Work instruction:
Reproduce all entries verbatim, with nothing added or dropped.

Input data:
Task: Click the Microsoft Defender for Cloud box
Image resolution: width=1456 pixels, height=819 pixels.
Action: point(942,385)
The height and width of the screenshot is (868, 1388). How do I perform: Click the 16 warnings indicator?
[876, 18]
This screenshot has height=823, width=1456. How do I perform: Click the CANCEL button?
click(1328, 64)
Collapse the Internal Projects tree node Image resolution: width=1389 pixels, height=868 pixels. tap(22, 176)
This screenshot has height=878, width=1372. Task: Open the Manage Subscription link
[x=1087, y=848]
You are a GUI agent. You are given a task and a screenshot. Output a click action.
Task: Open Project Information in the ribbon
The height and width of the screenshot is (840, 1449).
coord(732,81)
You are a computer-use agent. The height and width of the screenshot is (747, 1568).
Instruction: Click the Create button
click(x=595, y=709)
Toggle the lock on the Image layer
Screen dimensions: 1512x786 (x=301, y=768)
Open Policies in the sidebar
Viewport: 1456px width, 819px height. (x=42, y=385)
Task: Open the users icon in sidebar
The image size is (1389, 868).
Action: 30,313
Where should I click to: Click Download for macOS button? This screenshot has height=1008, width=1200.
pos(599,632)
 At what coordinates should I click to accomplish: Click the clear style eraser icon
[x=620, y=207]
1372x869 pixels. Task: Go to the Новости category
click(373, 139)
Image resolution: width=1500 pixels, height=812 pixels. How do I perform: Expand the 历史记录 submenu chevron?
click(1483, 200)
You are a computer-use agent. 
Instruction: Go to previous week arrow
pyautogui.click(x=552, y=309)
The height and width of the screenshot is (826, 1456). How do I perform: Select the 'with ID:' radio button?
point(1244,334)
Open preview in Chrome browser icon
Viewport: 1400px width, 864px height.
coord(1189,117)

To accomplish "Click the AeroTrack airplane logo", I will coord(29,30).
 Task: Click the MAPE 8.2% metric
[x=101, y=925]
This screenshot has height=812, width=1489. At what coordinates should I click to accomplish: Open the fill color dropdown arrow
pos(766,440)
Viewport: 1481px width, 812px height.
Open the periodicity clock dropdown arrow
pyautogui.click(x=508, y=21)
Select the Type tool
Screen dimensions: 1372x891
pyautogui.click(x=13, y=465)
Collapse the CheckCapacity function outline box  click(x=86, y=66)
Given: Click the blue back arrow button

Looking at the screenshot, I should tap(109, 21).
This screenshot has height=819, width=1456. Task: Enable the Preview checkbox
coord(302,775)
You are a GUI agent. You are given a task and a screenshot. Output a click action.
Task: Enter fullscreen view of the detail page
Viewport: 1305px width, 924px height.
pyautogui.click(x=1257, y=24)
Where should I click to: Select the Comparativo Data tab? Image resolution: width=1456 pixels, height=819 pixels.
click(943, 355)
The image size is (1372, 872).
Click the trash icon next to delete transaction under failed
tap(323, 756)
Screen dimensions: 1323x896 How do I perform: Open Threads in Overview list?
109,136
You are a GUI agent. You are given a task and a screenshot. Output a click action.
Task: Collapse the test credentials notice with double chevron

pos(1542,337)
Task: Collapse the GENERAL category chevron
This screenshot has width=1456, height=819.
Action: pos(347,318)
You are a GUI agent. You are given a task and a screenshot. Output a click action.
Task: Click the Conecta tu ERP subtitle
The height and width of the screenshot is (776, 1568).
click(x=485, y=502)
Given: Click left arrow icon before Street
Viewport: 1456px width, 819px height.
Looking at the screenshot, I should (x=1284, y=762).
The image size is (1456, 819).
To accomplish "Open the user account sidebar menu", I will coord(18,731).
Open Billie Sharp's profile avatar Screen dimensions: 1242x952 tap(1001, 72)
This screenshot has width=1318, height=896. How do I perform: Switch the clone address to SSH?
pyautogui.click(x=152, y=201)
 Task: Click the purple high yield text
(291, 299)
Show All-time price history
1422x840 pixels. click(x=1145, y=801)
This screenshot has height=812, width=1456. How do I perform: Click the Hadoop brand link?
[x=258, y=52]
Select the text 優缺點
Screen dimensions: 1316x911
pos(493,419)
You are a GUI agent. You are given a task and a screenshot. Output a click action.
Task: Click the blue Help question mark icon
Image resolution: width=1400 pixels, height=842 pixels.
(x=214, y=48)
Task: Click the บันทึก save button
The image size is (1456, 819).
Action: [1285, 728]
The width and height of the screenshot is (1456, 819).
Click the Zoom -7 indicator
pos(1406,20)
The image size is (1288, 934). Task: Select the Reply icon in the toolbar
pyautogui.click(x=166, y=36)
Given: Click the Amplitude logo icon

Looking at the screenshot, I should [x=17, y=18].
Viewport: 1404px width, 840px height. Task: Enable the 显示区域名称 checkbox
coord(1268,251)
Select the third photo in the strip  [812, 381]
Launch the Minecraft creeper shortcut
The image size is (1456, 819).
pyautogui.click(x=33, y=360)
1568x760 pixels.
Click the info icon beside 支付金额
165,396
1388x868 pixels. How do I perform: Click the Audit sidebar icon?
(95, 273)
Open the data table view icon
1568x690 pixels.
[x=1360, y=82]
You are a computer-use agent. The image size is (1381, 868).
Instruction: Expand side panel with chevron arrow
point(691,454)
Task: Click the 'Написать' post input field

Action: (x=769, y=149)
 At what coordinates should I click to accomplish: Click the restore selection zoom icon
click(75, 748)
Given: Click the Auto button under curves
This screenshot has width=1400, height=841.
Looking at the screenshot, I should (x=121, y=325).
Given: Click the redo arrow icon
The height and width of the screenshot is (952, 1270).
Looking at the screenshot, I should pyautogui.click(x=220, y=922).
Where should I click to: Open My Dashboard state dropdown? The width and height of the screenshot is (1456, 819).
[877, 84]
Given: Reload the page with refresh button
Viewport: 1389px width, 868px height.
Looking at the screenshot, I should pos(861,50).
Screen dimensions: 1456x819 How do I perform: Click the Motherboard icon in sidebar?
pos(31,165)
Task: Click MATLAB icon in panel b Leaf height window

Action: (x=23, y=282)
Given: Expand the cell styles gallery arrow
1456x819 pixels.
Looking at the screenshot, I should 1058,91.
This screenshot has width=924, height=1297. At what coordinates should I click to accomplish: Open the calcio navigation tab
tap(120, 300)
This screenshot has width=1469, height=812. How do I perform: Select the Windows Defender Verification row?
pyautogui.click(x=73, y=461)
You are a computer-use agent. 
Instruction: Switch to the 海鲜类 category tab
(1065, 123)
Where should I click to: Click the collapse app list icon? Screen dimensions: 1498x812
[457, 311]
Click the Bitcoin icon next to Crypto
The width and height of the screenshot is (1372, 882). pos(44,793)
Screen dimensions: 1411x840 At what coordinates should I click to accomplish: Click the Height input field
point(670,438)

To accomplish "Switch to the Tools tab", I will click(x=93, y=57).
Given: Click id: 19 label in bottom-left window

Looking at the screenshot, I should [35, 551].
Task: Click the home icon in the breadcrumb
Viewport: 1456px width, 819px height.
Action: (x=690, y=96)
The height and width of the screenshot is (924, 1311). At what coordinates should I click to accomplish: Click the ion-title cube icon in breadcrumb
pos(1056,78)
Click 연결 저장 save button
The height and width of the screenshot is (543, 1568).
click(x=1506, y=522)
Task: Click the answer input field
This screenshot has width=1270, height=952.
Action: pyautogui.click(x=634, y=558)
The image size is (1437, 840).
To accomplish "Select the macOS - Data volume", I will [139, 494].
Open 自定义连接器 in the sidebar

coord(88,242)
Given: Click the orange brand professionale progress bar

Answer to the exercise:
Task: Click the Microsoft Defender for Cloud box
Image resolution: width=1456 pixels, height=819 pixels.
Action: point(942,385)
The height and width of the screenshot is (868, 1388). How do I perform: Click the 16 warnings indicator?
[876, 18]
This screenshot has height=823, width=1456. How do I perform: Click the CANCEL button?
click(1328, 64)
Collapse the Internal Projects tree node Image resolution: width=1389 pixels, height=868 pixels. tap(22, 176)
This screenshot has height=878, width=1372. Task: Open the Manage Subscription link
[x=1087, y=848]
You are a GUI agent. You are given a task and a screenshot. Output a click action.
Task: Open Project Information in the ribbon
The height and width of the screenshot is (840, 1449).
coord(732,81)
You are a computer-use agent. The height and width of the screenshot is (747, 1568).
Instruction: Click the Create button
click(x=595, y=709)
Toggle the lock on the Image layer
Screen dimensions: 1512x786 (x=301, y=768)
Open Policies in the sidebar
Viewport: 1456px width, 819px height. (x=42, y=385)
Task: Open the users icon in sidebar
The image size is (1389, 868).
Action: 30,313
Where should I click to: Click Download for macOS button? This screenshot has height=1008, width=1200.
pos(599,632)
 At what coordinates should I click to accomplish: Click the clear style eraser icon
[x=620, y=207]
1372x869 pixels. Task: Go to the Новости category
click(373, 139)
Image resolution: width=1500 pixels, height=812 pixels. How do I perform: Expand the 历史记录 submenu chevron?
click(1483, 200)
You are a computer-use agent. 
Instruction: Go to previous week arrow
pyautogui.click(x=552, y=309)
The height and width of the screenshot is (826, 1456). How do I perform: Select the 'with ID:' radio button?
point(1244,334)
Open preview in Chrome browser icon
Viewport: 1400px width, 864px height.
coord(1189,117)

To accomplish "Click the AeroTrack airplane logo", I will coord(29,30).
 Task: Click the MAPE 8.2% metric
[x=101, y=925]
This screenshot has height=812, width=1489. At what coordinates should I click to accomplish: Open the fill color dropdown arrow
pos(766,440)
Viewport: 1481px width, 812px height.
Open the periodicity clock dropdown arrow
pyautogui.click(x=508, y=21)
Select the Type tool
Screen dimensions: 1372x891
pyautogui.click(x=13, y=465)
Collapse the CheckCapacity function outline box  click(x=86, y=66)
Given: Click the blue back arrow button

Looking at the screenshot, I should tap(109, 21).
This screenshot has height=819, width=1456. Task: Enable the Preview checkbox
coord(302,775)
You are a GUI agent. You are given a task and a screenshot. Output a click action.
Task: Enter fullscreen view of the detail page
Viewport: 1305px width, 924px height.
pyautogui.click(x=1257, y=24)
Where should I click to: Select the Comparativo Data tab? Image resolution: width=1456 pixels, height=819 pixels.
click(943, 355)
The image size is (1372, 872).
Click the trash icon next to delete transaction under failed
tap(323, 756)
Screen dimensions: 1323x896 How do I perform: Open Threads in Overview list?
109,136
You are a GUI agent. You are given a task and a screenshot. Output a click action.
Task: Collapse the test credentials notice with double chevron

pos(1542,337)
Task: Collapse the GENERAL category chevron
This screenshot has width=1456, height=819.
Action: pos(347,318)
You are a GUI agent. You are given a task and a screenshot. Output a click action.
Task: Click the Conecta tu ERP subtitle
The height and width of the screenshot is (776, 1568).
click(x=485, y=502)
Given: Click left arrow icon before Street
Viewport: 1456px width, 819px height.
Looking at the screenshot, I should (x=1284, y=762).
The image size is (1456, 819).
To accomplish "Open the user account sidebar menu", I will coord(18,731).
Open Billie Sharp's profile avatar Screen dimensions: 1242x952 tap(1001, 72)
This screenshot has width=1318, height=896. How do I perform: Switch the clone address to SSH?
pyautogui.click(x=152, y=201)
 Task: Click the purple high yield text
(291, 299)
Show All-time price history
1422x840 pixels. click(x=1145, y=801)
This screenshot has height=812, width=1456. How do I perform: Click the Hadoop brand link?
[x=258, y=52]
Select the text 優缺點
Screen dimensions: 1316x911
pos(493,419)
You are a GUI agent. You are given a task and a screenshot. Output a click action.
Task: Click the blue Help question mark icon
Image resolution: width=1400 pixels, height=842 pixels.
(x=214, y=48)
Task: Click the บันทึก save button
The image size is (1456, 819).
Action: [1285, 728]
The width and height of the screenshot is (1456, 819).
Click the Zoom -7 indicator
pos(1406,20)
The image size is (1288, 934). Task: Select the Reply icon in the toolbar
pyautogui.click(x=166, y=36)
Given: Click the Amplitude logo icon

Looking at the screenshot, I should [x=17, y=18].
Viewport: 1404px width, 840px height. Task: Enable the 显示区域名称 checkbox
coord(1268,251)
Select the third photo in the strip  [812, 381]
Launch the Minecraft creeper shortcut
The image size is (1456, 819).
pyautogui.click(x=33, y=360)
1568x760 pixels.
Click the info icon beside 支付金额
165,396
1388x868 pixels. How do I perform: Click the Audit sidebar icon?
(95, 273)
Open the data table view icon
1568x690 pixels.
[x=1360, y=82]
You are a computer-use agent. The image size is (1381, 868).
Instruction: Expand side panel with chevron arrow
point(691,454)
Task: Click the 'Написать' post input field

Action: (x=769, y=149)
 At what coordinates should I click to accomplish: Click the restore selection zoom icon
click(75, 748)
Given: Click the Auto button under curves
This screenshot has width=1400, height=841.
Looking at the screenshot, I should (x=121, y=325).
Given: Click the redo arrow icon
The height and width of the screenshot is (952, 1270).
Looking at the screenshot, I should pyautogui.click(x=220, y=922).
Where should I click to: Open My Dashboard state dropdown? The width and height of the screenshot is (1456, 819).
[877, 84]
Given: Reload the page with refresh button
Viewport: 1389px width, 868px height.
Looking at the screenshot, I should pos(861,50).
Screen dimensions: 1456x819 How do I perform: Click the Motherboard icon in sidebar?
pos(31,165)
Task: Click MATLAB icon in panel b Leaf height window

Action: (x=23, y=282)
Given: Expand the cell styles gallery arrow
1456x819 pixels.
Looking at the screenshot, I should 1058,91.
This screenshot has width=924, height=1297. At what coordinates should I click to accomplish: Open the calcio navigation tab
tap(120, 300)
This screenshot has width=1469, height=812. How do I perform: Select the Windows Defender Verification row?
pyautogui.click(x=73, y=461)
You are a computer-use agent. 
Instruction: Switch to the 海鲜类 category tab
(1065, 123)
Where should I click to: Click the collapse app list icon? Screen dimensions: 1498x812
[457, 311]
Click the Bitcoin icon next to Crypto
The width and height of the screenshot is (1372, 882). pos(44,793)
Screen dimensions: 1411x840 At what coordinates should I click to accomplish: Click the Height input field
point(670,438)

To accomplish "Switch to the Tools tab", I will click(x=93, y=57).
Given: Click id: 19 label in bottom-left window

Looking at the screenshot, I should [35, 551].
Task: Click the home icon in the breadcrumb
Viewport: 1456px width, 819px height.
Action: (x=690, y=96)
The height and width of the screenshot is (924, 1311). At what coordinates should I click to accomplish: Click the ion-title cube icon in breadcrumb
pos(1056,78)
Click 연결 저장 save button
The height and width of the screenshot is (543, 1568).
click(x=1506, y=522)
Task: Click the answer input field
This screenshot has width=1270, height=952.
Action: pyautogui.click(x=634, y=558)
The image size is (1437, 840).
To accomplish "Select the macOS - Data volume", I will [139, 494].
Open 自定义连接器 in the sidebar

coord(88,242)
Given: Click the orange brand professionale progress bar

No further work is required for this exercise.